A digital certificate is a digital document that certifies that a certain public key is owned by a particular user. Thus if you trust the CA that signed the certificate C, then you can trust that specific public/private key pair is owned by the owner of certificate C.

a) Assume client A wants to establish a connection with server B located at url www.some_domain.com. When establishing a connection with B, A may receive from the other end a X.509 certificate C and a public key, belonging to the owner of certificate C.

But how can client know that owner of C is really a server B and not some other entity that hijacked ( if that is the correct term ) the connection and sent its own certificate and public key to A?

Only way I can think of for client to know whether owner of C is really B, is if C's Subject field also specifies the domain for which this certificate is valid or if it specifies the organization to which this certificate belongs ( but that only helps if client knows to which organization www.some_domain.com belongs )?!

thank you

Solution

  • Because 'C' is signed by a CA certificate authority that is already on your system. That is why the scheme can be broken by governments that control the CA's.

    If you look at a certificate in your browser then you can see who signed it. For instance gmail is signed by Thawte which is signed by Verisign. The CN field is marked www.google.com so it will only be valid for that domain.

    Maybe you are talking about man in the middle: http://en.wikipedia.org/wiki/Man-in-the-middle_attack

    A man-in-the-middle attack can succeed only when the attacker can impersonate each endpoint to the satisfaction of the other—it is an attack on mutual authentication. Most cryptographic protocols include some form of endpoint authentication specifically to prevent MITM attacks. For example, SSL authenticates the server using a mutually trusted certification authority.

    So in your scenario only one side would be fooled. Check out step 2 below:

    https://ssl.trustwave.com/support/support-how-ssl-works.php

    • Step 1: A customer makes a connection to xyz.com on an SSL port, typically 443. This connection is denoted with https instead of http.

    • Step 2: xyz.com sends back its public key to the customer. Once customer receives it, his/her browser decides if it is alright to proceed.

      • The xyz.com public key must NOT be expired
      • The xyz.com public key must be for xyz.com only
      • The client must have the public key for Trustwave installed in their browser certificate store. 99.9% of all modern browsers (1998+) include the Trustwave root certificate. If the customer has Trustwave trusted public key, then they can trust that they are really communicating with XYZ, Inc.

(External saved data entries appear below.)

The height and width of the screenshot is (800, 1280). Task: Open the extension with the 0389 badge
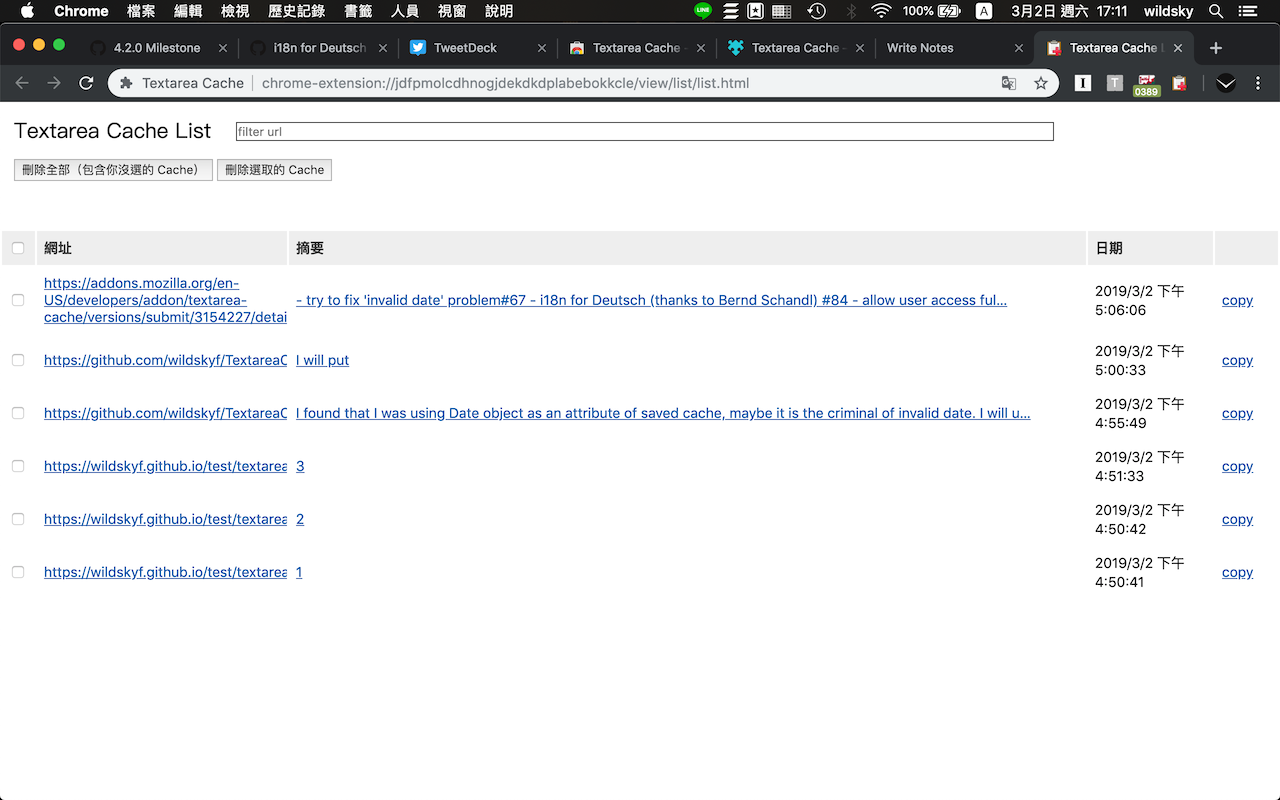[1146, 83]
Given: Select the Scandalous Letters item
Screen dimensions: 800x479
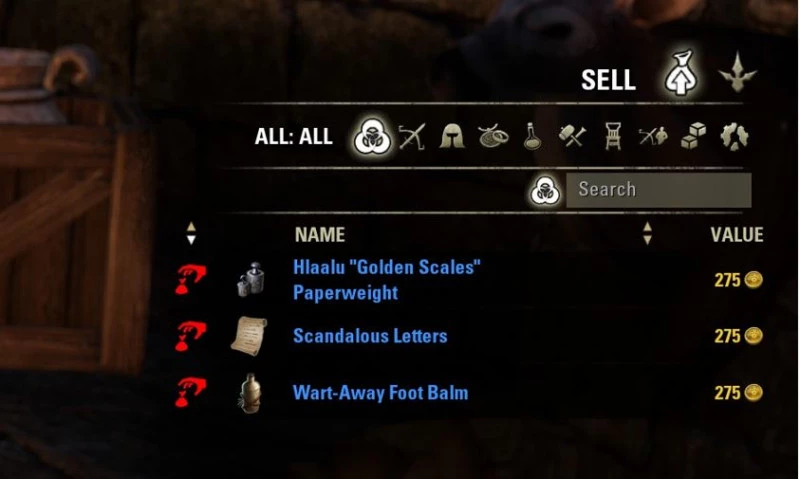Looking at the screenshot, I should click(x=370, y=336).
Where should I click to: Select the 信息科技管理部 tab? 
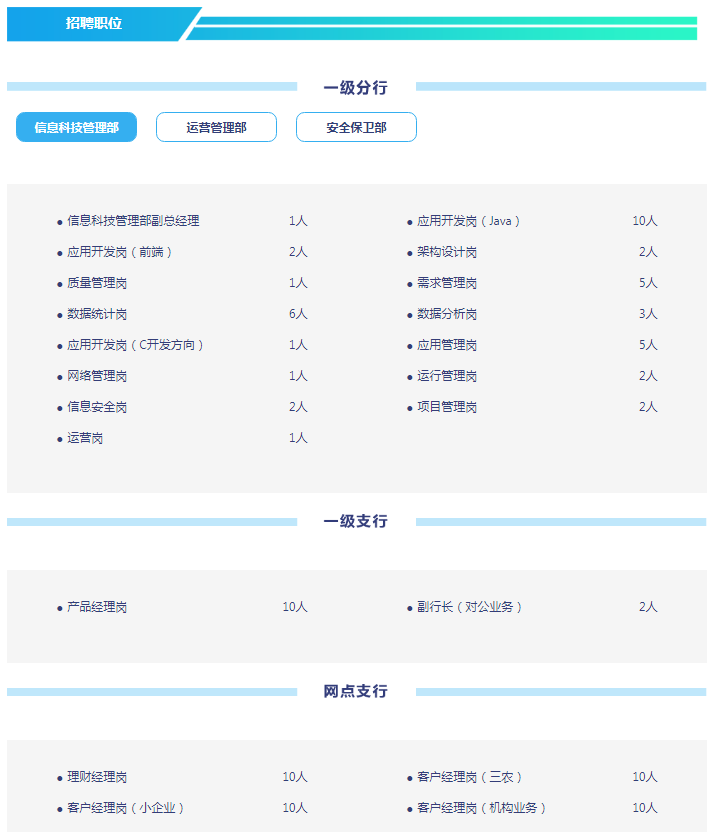click(x=76, y=127)
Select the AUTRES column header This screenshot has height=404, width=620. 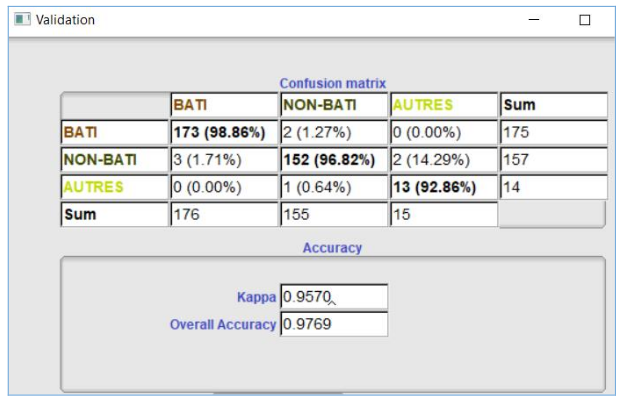coord(443,105)
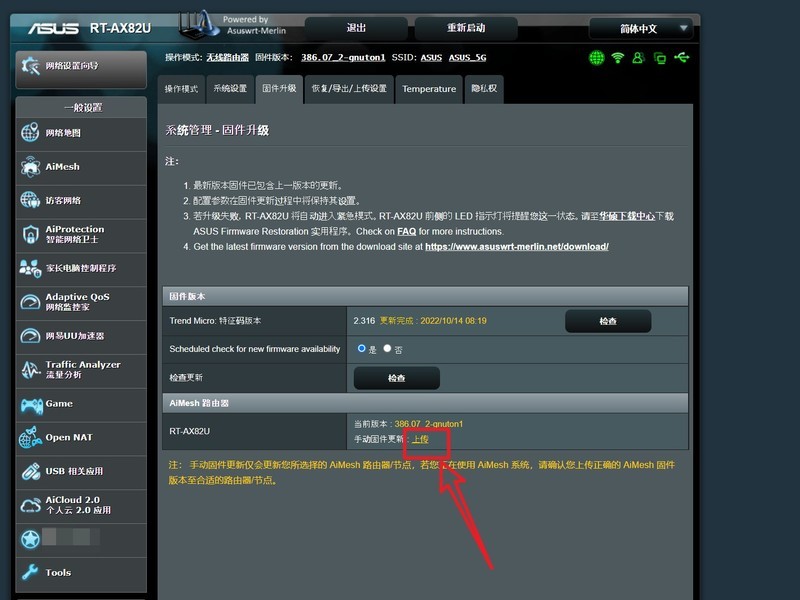Open the network map globe icon
The image size is (800, 600).
(x=30, y=132)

    • Step 3: If the customer decides to trust the certificate, then the customer will be sent to xyz.com his/her public key. -Step 4: xyz.com will next create a unique hash and encrypt it using both the customer's public key and xyz.com's private key, and send this back to the client.

    • Step 5: Customer's browser will decrypt the hash. This process shows that the xyz.com sent the hash and only the customer is able to read it.
    • Step 6: Customer and website can now securely exchange information.